Reading passage
※ ※ ※

New Catholic school leaders ready to hit the ground running in new school year

From left, Steve Wasko, the Archdiocese of Detroit's new assistant superintendent for strategic planning and accreditation; Laura Knaus, associate superintendent for the archdiocese's Northeast and Northwest regions; Kevin Kijewski, J.D., superintendent of Catholic schools; and May Bluestein, Ph.D., assistant superintendent for curriculum, instruction and assessment, form the core of the archdiocese's new Catholic schools leadership team. (Naomi Vrazo | Detroit Catholic)

Three new assistant, associate superintendents focus on implementing vision behind 'Unleashing Our Catholic Schools'

DETROIT — As the Archdiocese of Detroit moves toward the implementation of a new vision for Catholic education, three new faces in the Office of Catholic Schools are working to make that vision a reality.

Steve Wasko, Laura Knaus and May Bluestein, Ph.D., joined the office this summer as assistant or associate superintendents, part of a restructuring of the archdiocese’s Department of Evangelization, Catechesis and Schools to better align with Archbishop Allen H. Vigneron’s Unleash the Gospel.

※ ※ ※

Task A
Copy the part of the entries that opens with the line containing "You are a GUI" and runs through the end of the entries, leaving out the pictures.
The article and the entries after it are two separate pieces of material.

Material
※ ※ ※

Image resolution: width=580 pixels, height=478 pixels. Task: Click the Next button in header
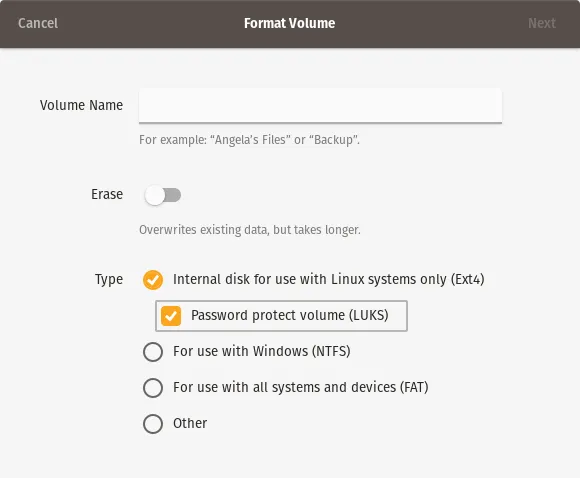(542, 23)
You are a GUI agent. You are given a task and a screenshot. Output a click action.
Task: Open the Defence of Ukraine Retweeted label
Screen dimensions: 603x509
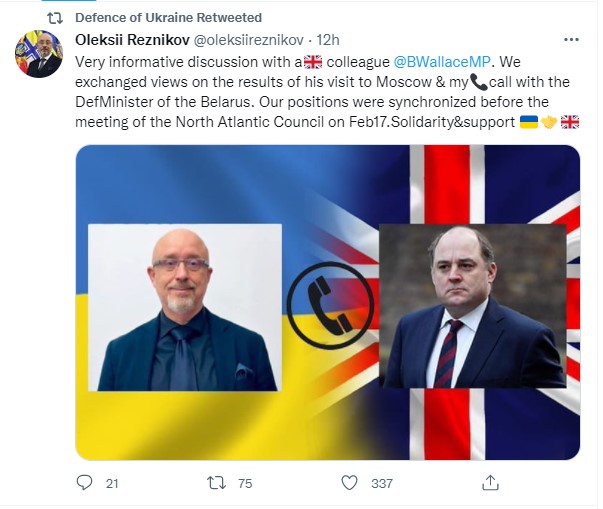click(168, 18)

※ ※ ※

Task B
Carry on the article about the Detroit archdiocese's new Catholic school leaders from the point where it stops.

Right answer A
You are a GUI agent. You are given a task and a screenshot. Output a click action.
Task: Open the Defence of Ukraine Retweeted label
Screen dimensions: 603x509
click(168, 18)

Right answer B
Superintendent Kevin Kijewski, J.D., announced the appointments in May and June.

Wasko will serve as assistant superintendent for strategic planning and accreditation; Bluestein will serve as assistant superintendent for curriculum, instruction and assessment; and Knaus will serve as associate superintendent for the archdiocese’s Northeast and Northwest regions.

A search is still under way for an associate superintendent for the archdiocese’s Central and South regions, Kijewski said.

Announcing Wasko and Knaus’ appointments in May, Kijewski said he was “very excited” to work with the pair on implementing the new schools vision, which was introduced to the archdiocese in January.

“Through their individual experiences, they have both demonstrated a commitment, not only to Catholic education, but to the unique calling to unleash the potential of our Catholic schools,” Kijewski said.

Kijewski also called Bluestein, hired in June, an “exciting addition to our team,” with her experience as a longtime educator at Bishop Foley High School in Madison Heights bringing “innovative solutions” to the archdiocese’s curriculum and assessment models.

Steve Wasko

Steve Wasko, the Archdiocese of Detroit's new assistant superintendent for strategic planning and accreditation, began in his new position on June 3.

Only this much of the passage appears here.